Northwestern Engineers Selected to Argonne’s ‘Chain Reaction Innovations’ Entrepreneur Cohort
Postdoctoral fellow Khalid Alam and MEM student Katie Kollhoff will further develop their startups during the two-year program
Argonne National Laboratory has announced the latest cohort of science and energy entrepreneurs for its Chain Reaction Innovations entrepreneurship program (CRI) — and Northwestern Engineers are well represented.
Postdoctoral fellow Khalid Alam and MEM student Katie Kollhoff are among the five innovators that comprise CRI’s third cohort. They were selected from more than 120 candidates following a thorough national application process and two-part pitch competition.

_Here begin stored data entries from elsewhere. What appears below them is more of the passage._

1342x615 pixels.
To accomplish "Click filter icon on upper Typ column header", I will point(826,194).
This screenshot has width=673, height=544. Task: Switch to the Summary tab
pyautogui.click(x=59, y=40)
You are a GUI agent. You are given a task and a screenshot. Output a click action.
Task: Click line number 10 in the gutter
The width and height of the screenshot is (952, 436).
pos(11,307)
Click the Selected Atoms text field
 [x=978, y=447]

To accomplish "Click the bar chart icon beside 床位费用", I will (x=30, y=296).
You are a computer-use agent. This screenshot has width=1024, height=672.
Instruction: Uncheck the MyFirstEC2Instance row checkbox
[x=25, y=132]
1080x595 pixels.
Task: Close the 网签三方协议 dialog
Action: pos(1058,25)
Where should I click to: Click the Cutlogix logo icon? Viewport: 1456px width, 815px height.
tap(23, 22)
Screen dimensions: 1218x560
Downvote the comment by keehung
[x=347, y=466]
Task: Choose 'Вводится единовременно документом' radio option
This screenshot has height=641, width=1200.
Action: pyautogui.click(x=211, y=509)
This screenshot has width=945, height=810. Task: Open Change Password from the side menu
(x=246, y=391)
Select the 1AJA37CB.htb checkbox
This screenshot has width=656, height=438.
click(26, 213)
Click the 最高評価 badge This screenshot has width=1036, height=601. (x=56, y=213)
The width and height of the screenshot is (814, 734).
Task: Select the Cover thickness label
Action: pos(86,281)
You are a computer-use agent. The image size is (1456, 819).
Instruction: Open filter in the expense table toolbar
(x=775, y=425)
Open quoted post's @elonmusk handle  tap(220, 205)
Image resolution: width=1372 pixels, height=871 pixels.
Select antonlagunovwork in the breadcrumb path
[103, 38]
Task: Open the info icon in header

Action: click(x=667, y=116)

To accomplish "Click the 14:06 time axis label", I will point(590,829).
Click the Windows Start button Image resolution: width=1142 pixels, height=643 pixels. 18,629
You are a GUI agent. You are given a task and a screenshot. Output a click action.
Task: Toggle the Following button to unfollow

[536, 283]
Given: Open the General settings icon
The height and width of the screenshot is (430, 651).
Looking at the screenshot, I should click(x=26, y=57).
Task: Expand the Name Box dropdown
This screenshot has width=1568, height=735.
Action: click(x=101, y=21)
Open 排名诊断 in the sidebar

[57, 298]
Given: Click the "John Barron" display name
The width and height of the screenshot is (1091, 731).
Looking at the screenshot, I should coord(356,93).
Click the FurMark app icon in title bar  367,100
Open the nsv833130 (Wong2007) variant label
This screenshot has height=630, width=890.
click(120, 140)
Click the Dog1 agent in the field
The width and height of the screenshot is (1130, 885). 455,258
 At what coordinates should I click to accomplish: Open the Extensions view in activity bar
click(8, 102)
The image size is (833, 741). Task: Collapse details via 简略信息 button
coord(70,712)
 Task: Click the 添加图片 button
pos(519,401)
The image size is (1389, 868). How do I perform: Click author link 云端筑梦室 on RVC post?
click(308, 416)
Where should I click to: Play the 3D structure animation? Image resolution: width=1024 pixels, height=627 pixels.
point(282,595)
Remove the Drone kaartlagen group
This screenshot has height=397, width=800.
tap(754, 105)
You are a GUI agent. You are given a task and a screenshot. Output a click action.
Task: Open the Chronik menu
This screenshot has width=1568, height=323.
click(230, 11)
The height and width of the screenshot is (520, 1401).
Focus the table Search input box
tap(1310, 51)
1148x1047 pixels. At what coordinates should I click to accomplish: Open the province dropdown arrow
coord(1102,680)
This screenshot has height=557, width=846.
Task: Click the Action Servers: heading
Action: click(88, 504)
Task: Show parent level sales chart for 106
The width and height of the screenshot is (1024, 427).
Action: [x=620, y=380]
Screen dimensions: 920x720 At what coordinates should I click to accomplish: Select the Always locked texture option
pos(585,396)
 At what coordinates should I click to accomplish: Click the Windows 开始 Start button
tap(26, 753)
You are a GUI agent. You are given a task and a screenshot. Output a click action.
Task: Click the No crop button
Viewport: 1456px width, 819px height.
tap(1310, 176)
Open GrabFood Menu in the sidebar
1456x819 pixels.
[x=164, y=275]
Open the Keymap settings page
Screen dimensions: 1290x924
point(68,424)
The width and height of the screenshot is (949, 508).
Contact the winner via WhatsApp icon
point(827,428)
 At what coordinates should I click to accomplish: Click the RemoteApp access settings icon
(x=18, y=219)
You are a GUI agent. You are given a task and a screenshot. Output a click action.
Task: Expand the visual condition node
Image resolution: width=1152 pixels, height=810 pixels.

Beginning in June, the two-year program will support Alam and Kollhoff’s efforts to further develop and scale their proprietary energy and science technologies while also refining the business strategies behind their startups, Stemloop and NUMiX Materials, respectively. In addition to dedicated laboratory and office space, they will have access to Argonne’s significant R&D resources, an advisory network of business mentors, and networking opportunities with commercial partners and investors.
Alam led the development of the core technologies of Stemloop while working in the lab of Julius Lucks, associate professor of chemical and biological engineering in the McCormick School of Engineering. He and Lucks are cofounders of the startup, which is using advances in cell-free synthetic biology and molecular engineering to create new biosensing platforms.
Stemloop was born out of the Lucks Lab's research mission to understand how cellular systems sense and respond to their environments and how that capacity can be harnessed for new applications. The company is working toward commercializing a platform of technologies developed within the Lucks Lab and the ecosystem of Northwestern’s Center for Synthetic Biology and Center for Water Research, including one focused on environmental water quality monitoring.
Alam said participation in CRI will offer exposure to a broader ecosystem of seasoned entrepreneurs and investors with experience transforming technological innovation into real-world products, as well as access to Argonne’s scientific resources.
“Argonne is full of world-class expertise in a number of areas, including the biosciences, water research, manufacturing, and supercomputing,” Alam said. “Argonne scientists will help Stemloop identify and characterize the biological sensors that allow microbes to survive in challenging environments. We hope to take that knowledge and engineer powerful new sensors that enable anyone, anywhere, to sense their world.”
Kollhoff is a student in the Master of Engineering Management (MEM) program and a cofounder of NUMiX Materials. Formed in 2017 in the Farley Center for Entrepreneurship and Innovation’s NUvention: Energy course, the startup manufactures a suite of sorbent products that collect dissolved heavy metal ions from water and solidify them, allowing the metals to be easily separated from water. The granular materials have shown to reduce the concentration of 20 toxic and precious heavy metals in water 10 times more efficiently than existing industrial wastewater treatment technology.
NUMiX previously received the $50,000 Cleantech University Prize from the US Department of Energy at the 2018 Rice Business Plan Competition and earned first place at Northwestern University’s VentureCat competition. Kollhoff believes participating in the CRI program will help the company develop and scale its deep tech concept and move it closer to market.
“CRI represents an unparalleled opportunity within the entrepreneurship ecosystem,” Kollhoff said. “It will allow us to leverage the considerable resources at Argonne — the powerful tools and, most importantly, the people — to continue building a business that manufactures and supplies physical materials to treat water better.”